Flash forward years later. I read a headline about how hand sanitizer doesn’t “work” in terms of preventing illness. I looked at the abstract and read off the numbers. The group that used hand sanitizer (in addition to hand washing) got sick 15-20% less than the control group that only washed hands. The 15-20% difference wasn’t statistically significant so it was impossible to conclude that hand sanitizing helped, but it represented a lot of illnesses averted. I wondered if this difference would have been statistically significant if the number of participants was just a bit larger.

It turns out that I was onto something.

The hot hand fallacy is like the hand sanitizer study: the study design was underpowered, meaning that there is no way to reject the null hypothesis and draw the “correct” conclusion whether or not the hot hand effect or the hand sanitizer effect is real. In the case of the hand sanitizer, the number of participants needed to be large enough to detect a 15-20% improvement in the number of illnesses acquired. Undergraduates do this in probability and statistics courses where they estimate the sample size needed. But often researchers sometimes forget to design an experiment in a way that can detect real differences.

My UW-Madison colleague Jordan Ellenberg has a great article about the myth of the myth of the hot hand on Deadspin and it’s fantastic.
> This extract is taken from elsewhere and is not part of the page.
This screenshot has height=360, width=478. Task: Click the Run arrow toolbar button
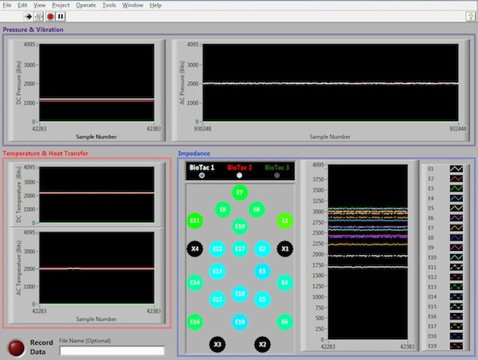(x=27, y=15)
He has more in his book How Not to Be Wrong, which I highly recommend.  He introduced me to a research paper by Kevin Korb and Michael Stillwell that compared statistical tests used to test for the hot hand effect on simulated data that did indeed have a hot hand. The “hot” data alternated between streaks with success probabilities of 50% and 90%. They demonstrated that the serial correlation and runs tests used in the ‘early “hot hand fallacy” paper were unable to identify a real hot hand, and therefore, these tests were underpowered and unable to reject the null hypothesis when it was indeed false. This is poor test design. If you want to answer a question using any kind of statistical test, it’s important to collect enough data and use the right tools so you can find the signal in the noise (if there is one) and reject the null hypothesis if it is false.

I learned that there appears to be no hot hand in sports where a defense can easily adapt to put greater defensive pressure on the “hot” player, like basketball and football. So the player may be hot but it doesn’t show up in the statistics only because the hot player is, say, double teamed. The hot hand is more apparent and measurable in sports where defenses are not flexible enough to put more pressure on the hot player, like in baseball and volleyball.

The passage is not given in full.